***** Provided passage

Friday, October 09, 2009

Greatest Show on Earth

I went to Hec Ed Pavilion last night to see the eminent evolutionary biologist, Richard Dawkins, talk about and read from his latest book, The Greatest Show On Earth, in which he lays out what he takes to be the best evidence for what he’s taken to calling the “fact” of evolution.

What impressed me most was the throngs of people—five thousand strong, I’d say—who showed up to hear an academic, admittedly a very famous one, talk about science at a university basketball stadium.

Dawkins was his usual charming and erudite self, offering up some really simple, yet powerful examples for responding to biblical literalism, and apart from a weird comment at the end of the question-and-answer period where he seemed to be implying that France’s immigration policies are too lax, his lecture was measured, persuasive, and intellectually stimulating.

I did, though, find the tone of the evening just a bit too smug, especially the MC for the event, a sharp young man who was the past president of the sponsoring organization, the UW Secular Student Union.

**********
***** Supplied data

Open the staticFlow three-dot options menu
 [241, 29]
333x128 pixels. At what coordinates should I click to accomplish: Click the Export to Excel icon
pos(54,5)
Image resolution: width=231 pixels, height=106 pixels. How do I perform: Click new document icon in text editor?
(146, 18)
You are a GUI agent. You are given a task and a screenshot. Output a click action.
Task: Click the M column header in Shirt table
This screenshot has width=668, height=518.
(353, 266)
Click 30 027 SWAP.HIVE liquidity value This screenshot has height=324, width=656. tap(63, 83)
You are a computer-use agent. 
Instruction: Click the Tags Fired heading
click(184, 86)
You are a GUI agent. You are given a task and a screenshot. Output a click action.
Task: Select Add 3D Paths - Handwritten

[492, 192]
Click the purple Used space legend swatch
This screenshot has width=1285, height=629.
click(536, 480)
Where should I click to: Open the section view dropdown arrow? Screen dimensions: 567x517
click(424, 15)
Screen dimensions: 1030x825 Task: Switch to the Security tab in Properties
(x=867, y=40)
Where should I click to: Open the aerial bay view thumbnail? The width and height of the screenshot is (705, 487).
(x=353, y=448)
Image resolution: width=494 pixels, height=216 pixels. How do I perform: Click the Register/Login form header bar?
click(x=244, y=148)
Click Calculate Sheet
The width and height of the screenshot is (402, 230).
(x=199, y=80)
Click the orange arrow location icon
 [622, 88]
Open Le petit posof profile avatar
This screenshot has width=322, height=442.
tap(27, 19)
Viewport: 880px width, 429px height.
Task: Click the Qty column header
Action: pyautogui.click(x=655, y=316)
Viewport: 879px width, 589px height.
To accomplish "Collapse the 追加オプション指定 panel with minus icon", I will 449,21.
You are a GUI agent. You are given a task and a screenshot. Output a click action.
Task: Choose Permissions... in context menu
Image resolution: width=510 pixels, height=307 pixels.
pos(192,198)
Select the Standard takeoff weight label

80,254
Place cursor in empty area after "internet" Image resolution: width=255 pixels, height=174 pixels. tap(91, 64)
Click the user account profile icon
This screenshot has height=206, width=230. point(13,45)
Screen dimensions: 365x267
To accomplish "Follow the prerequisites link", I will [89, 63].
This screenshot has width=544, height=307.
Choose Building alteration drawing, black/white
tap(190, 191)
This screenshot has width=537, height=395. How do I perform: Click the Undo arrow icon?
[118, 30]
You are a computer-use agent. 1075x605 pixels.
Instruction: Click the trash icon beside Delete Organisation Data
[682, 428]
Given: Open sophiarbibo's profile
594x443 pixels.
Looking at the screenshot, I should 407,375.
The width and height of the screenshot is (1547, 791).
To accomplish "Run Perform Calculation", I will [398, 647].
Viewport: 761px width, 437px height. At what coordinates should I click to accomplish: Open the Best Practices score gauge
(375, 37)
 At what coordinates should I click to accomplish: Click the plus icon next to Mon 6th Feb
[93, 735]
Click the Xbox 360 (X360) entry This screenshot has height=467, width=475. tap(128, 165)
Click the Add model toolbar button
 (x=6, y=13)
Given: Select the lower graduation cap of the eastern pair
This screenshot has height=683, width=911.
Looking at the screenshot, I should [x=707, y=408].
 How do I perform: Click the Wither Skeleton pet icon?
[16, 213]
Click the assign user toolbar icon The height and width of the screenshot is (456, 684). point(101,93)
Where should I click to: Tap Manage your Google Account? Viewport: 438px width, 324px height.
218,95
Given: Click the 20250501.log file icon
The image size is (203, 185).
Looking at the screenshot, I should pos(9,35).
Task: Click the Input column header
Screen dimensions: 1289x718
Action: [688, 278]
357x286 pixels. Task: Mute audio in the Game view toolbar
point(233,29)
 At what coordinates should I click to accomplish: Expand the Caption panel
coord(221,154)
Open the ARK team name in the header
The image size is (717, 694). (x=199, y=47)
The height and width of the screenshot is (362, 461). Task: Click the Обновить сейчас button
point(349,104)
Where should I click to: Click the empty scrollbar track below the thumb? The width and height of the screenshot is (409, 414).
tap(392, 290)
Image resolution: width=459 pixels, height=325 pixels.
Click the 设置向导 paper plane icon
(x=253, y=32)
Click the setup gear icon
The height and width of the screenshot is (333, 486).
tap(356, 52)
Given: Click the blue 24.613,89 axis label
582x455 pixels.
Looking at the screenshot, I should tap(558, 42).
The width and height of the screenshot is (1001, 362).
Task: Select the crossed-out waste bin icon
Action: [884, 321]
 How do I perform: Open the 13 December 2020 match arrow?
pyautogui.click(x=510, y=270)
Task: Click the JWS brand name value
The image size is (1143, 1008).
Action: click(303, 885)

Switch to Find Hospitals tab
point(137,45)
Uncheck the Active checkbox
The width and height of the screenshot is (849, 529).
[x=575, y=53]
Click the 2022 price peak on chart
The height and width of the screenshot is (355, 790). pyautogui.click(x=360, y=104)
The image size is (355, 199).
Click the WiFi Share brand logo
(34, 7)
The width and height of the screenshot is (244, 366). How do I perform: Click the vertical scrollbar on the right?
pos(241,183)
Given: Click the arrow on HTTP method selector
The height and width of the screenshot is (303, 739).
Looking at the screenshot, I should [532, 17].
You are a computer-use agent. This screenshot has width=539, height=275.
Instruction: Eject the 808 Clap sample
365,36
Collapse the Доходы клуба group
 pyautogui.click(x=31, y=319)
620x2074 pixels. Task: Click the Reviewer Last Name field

**********

> _How to complete this task_: Carry on the blog post about the Richard Dawkins talk above, picking up after its last sentence.

> _Written response_:
Still, I was glad I went and it made my heart happy to see that at least a handful of my students from Cascadia showed up, even though the material won’t be on the test.

That said, my favorite part of the night was after the talk, cycling around Lake Washington to Seward Park in an unsuccessful attempt to hook up with the Pointy-Threes; as it turned out, I got your typical Thursday bike ride, including the route straight up Rainier from Columbia City, only instead of en masse, I was all by myself which—despite being kind of lonely—made for plenty of pedaling on an unusually warm and dry October eve.

In the end, I doubt any of it conferred an adaptive advantage on my selfish genes, but it was nice that from so simple a beginning, such endless forms most beautiful and wonderful evolved.


Anonymous lm said...

It was cool to be able to see someone I have great respect and admiration for, similar to going to a concert. His opening line was priceless, "Kirk Cameron" triggering a roar of laughter.

I wasn't too fond of the MC either...The theme song question was doubly offensive for being asinine and getting
Beware the Believers stuck in my head...

I saw you and John as I was leaving. I wanted to say hello but I lost you guys to the tide of people flooding the corridor.